Enhancing Robustness to Missing Modalities through Clustered Federated Learning
- URL: http://arxiv.org/abs/2505.06911v2
- Date: Wed, 02 Jul 2025 13:11:28 GMT
- Title: Enhancing Robustness to Missing Modalities through Clustered Federated Learning
- Authors: Lishan Yang, Wei Emma Zhang, Quan Z. Sheng, Weitong Chen, Lina Yao, Weitong Chen, Ali Shakeri,
- Abstract summary: We present MMiC, a framework for Mitigating Modality incompleteness in Multimodal Federated Learning.<n> MMiC replaces partial parameters within client models inside clusters to mitigate the impact of missing modalities.<n> MMiC consistently outperforms existing federated learning architectures in both global and personalized performance.

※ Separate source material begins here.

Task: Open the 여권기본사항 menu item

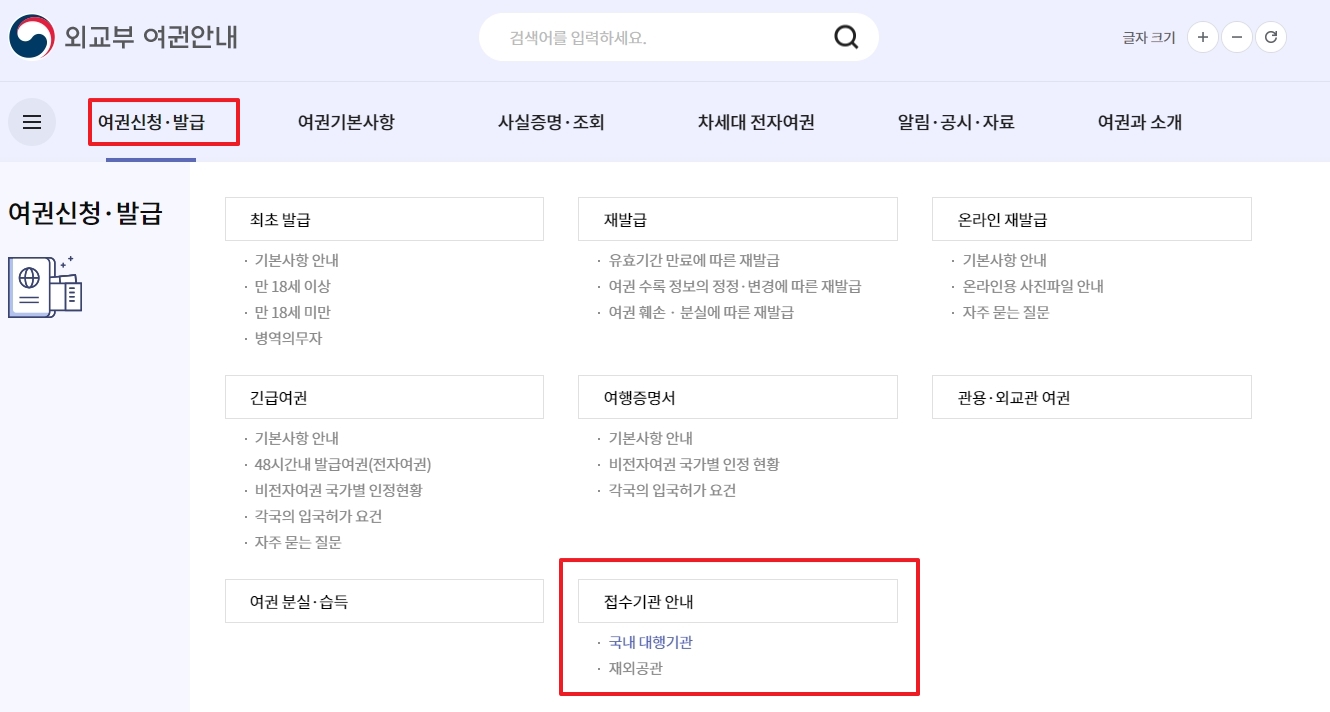Action: coord(344,122)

- Score: 29.945585700688373
- License: http://creativecommons.org/licenses/by-sa/4.0/
- Abstract: In the era of big data, data mining has become indispensable for uncovering hidden patterns and insights from vast and complex datasets. The integration of multimodal data sources further enhances its potential. Multimodal Federated Learning (MFL) is a distributed approach that enhances the efficiency and quality of multimodal learning, ensuring collaborative work and privacy protection. However, missing modalities pose a significant challenge in MFL, often due to data quality issues or privacy policies across the clients. In this work, we present MMiC, a framework for Mitigating Modality incompleteness in MFL within the Clusters. MMiC replaces partial parameters within client models inside clusters to mitigate the impact of missing modalities. Furthermore, it leverages the Banzhaf Power Index to optimize client selection under these conditions. Finally, MMiC employs an innovative approach to dynamically control global aggregation by utilizing Markovitz Portfolio Optimization. Extensive experiments demonstrate that MMiC consistently outperforms existing federated learning architectures in both global and personalized performance on multimodal datasets with missing modalities, confirming the effectiveness of our proposed solution.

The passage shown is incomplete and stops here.